LOS ANGELES (Reuters) - Supervalu Inc (SVU.N), the third-largest U.S. supermarket chain, has suspended its dividend to fund aggressive price cuts aimed at winning back shoppers, and is looking at options for overhauling the firm including a sale, though bankruptcy is not being considered.
Supervalu, which in recent years has lost customers to lower grocery prices at Wal-Mart Stores Inc (WMT.N) and Kroger Co (KR.N), also said on Wednesday that profit fell a bigger-than-expected 45 percent in the fiscal first quarter ended June 16.
Craig Herkert, a former Wal-Mart executive hired as chief executive in 2009 to fix the grocery store operator, said bankruptcy is not among the options being weighed at the company, which has been hampered by debt from its $12.4 billion acquisition of more than 1,100 Albertsons stores in 2006.
Shares in the Minneapolis-based owner of grocery chains that also include Jewel-Osco and Save-A-Lot closed at $5.29 on the New York Stock Exchange. They tumbled almost 27 percent to $3.88 in extended trading on Wednesday afternoon.

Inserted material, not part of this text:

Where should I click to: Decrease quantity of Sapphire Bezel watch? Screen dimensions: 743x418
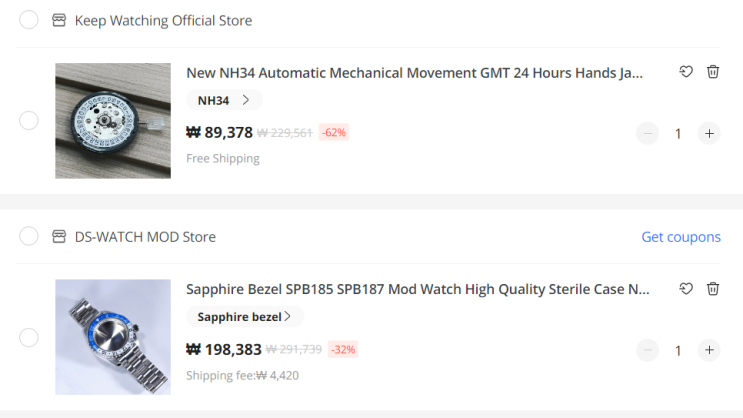coord(648,350)
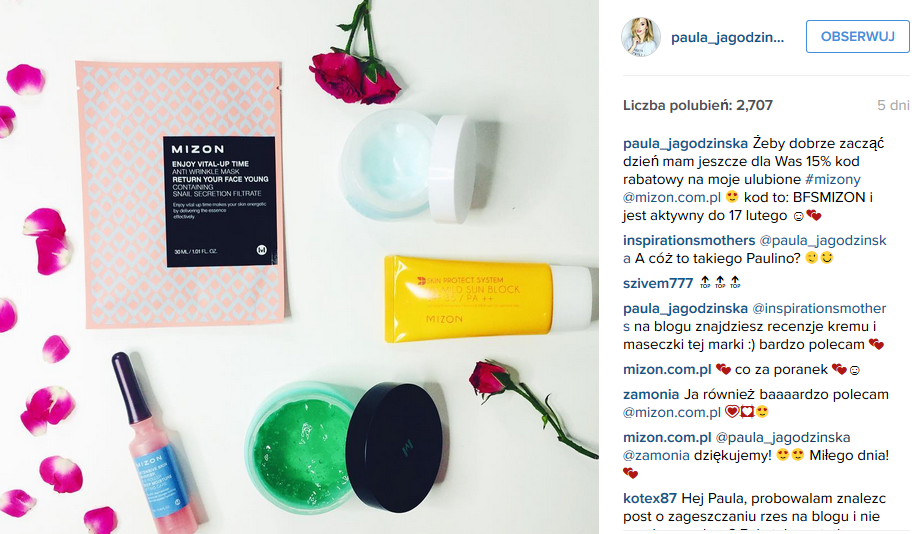Click the Mizon sheet mask in photo
914x534 pixels.
[x=181, y=195]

While its discount chain Save-A-Lot has been its best-performing business, Albertsons has been Supervalu’s Achilles’ heel.
Stores in key markets such as Southern California and the Northeast United States have struggled to compete, with some shops already turning in weak numbers at the time of the acquisition. The large size of the deal forced Supervalu to devote a significant portion of its cash to servicing debt rather than investing in its stores to keep pace with competitors.
Supervalu on Wednesday said it would redouble efforts to get its everyday pricing as low as rivals that also include Safeway Inc SWY.N - a move that could dent profitability and potentially make it more difficult to fund loan payments.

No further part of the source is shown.